DOCUMENT SECTION
# # #

I've serviced many more thousands than you have owned, and this is most certainly not "normal" for the hands to move like the video shows. Someone telling you that this is not a problem is gaslighting you...

To help explain, here's a typical manual winding watch movement showing the dial side winding/setting parts, and this first image the crown is in the winding position:



The red arrow on the far right points to the winding pinion - this engages with the crown wheel and winds the movement, but only when the part shown by the middle red arrow is on contact with the winding pinion. That part is the sliding pinion. The part shown by the far left red arrow is the intermediate setting wheel.

Here is the same movement in the time setting position:



When you pull the crown out, the sliding pinion moves away from the winding pinion, and the teeth of the sliding pinion have to mesh with the teeth of the intermediate setting wheel. The meshing of those teeth is not always spot on, so when you pull the crown out it may turn the setting wheel as those teeth mesh, and that in turn moves the cannon pinion and the other wheels in this area, and as a result the hands move.

# # #

INFORMATION PROVIDED
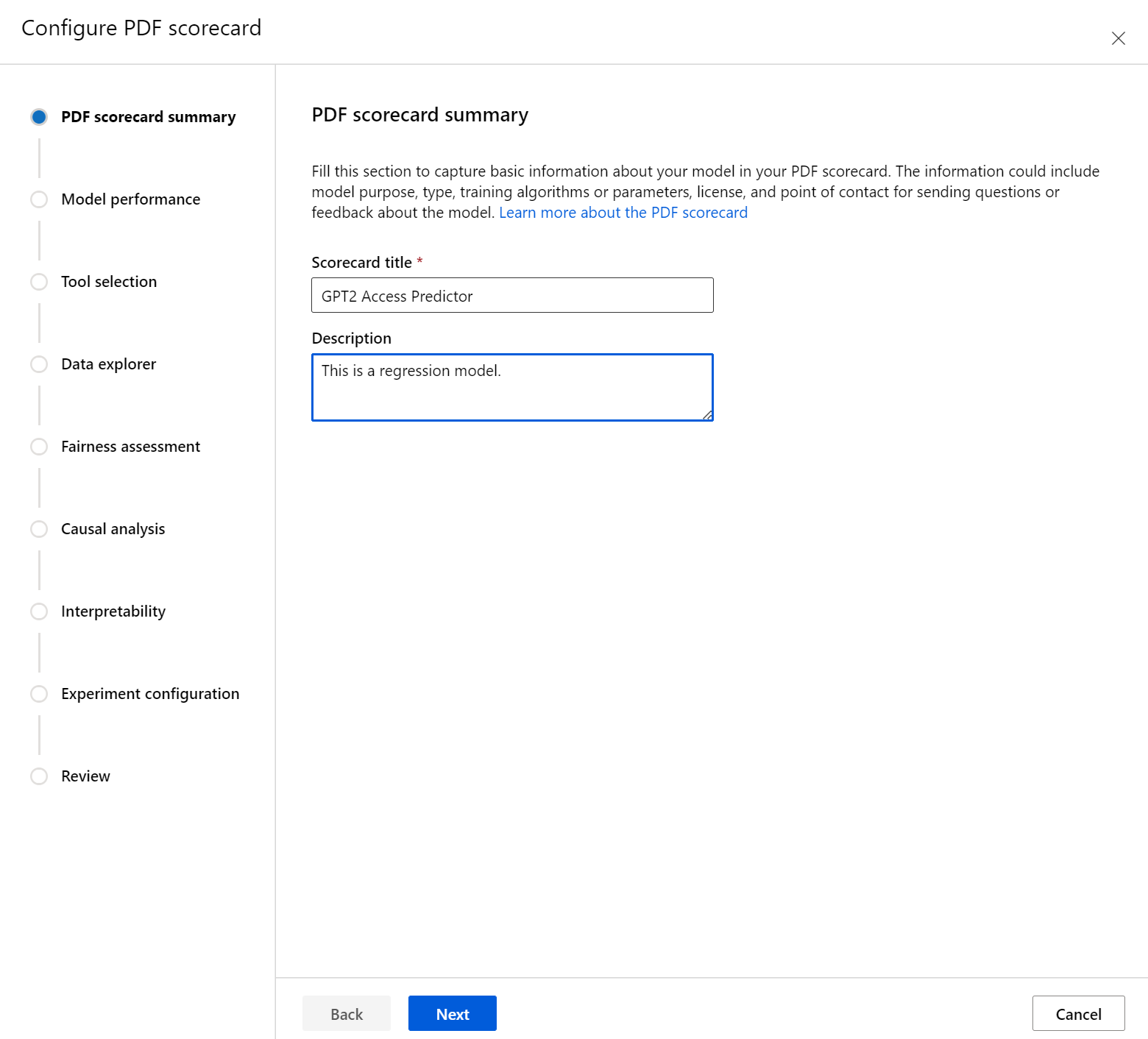Jump to the Review step label

coord(85,776)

# # #

TASK REQUIREMENTS
[1] In the post about the watch movement, what part does the far left red arrow point to?
[2] Reproduce the post about the watch movement between "The red arrow" and "is the intermediate setting wheel.", inclusive.

SOLUTIONS TO THE TASKS
[1] The intermediate setting wheel.

[2]
The red arrow on the far right points to the winding pinion - this engages with the crown wheel and winds the movement, but only when the part shown by the middle red arrow is on contact with the winding pinion. That part is the sliding pinion. The part shown by the far left red arrow is the intermediate setting wheel.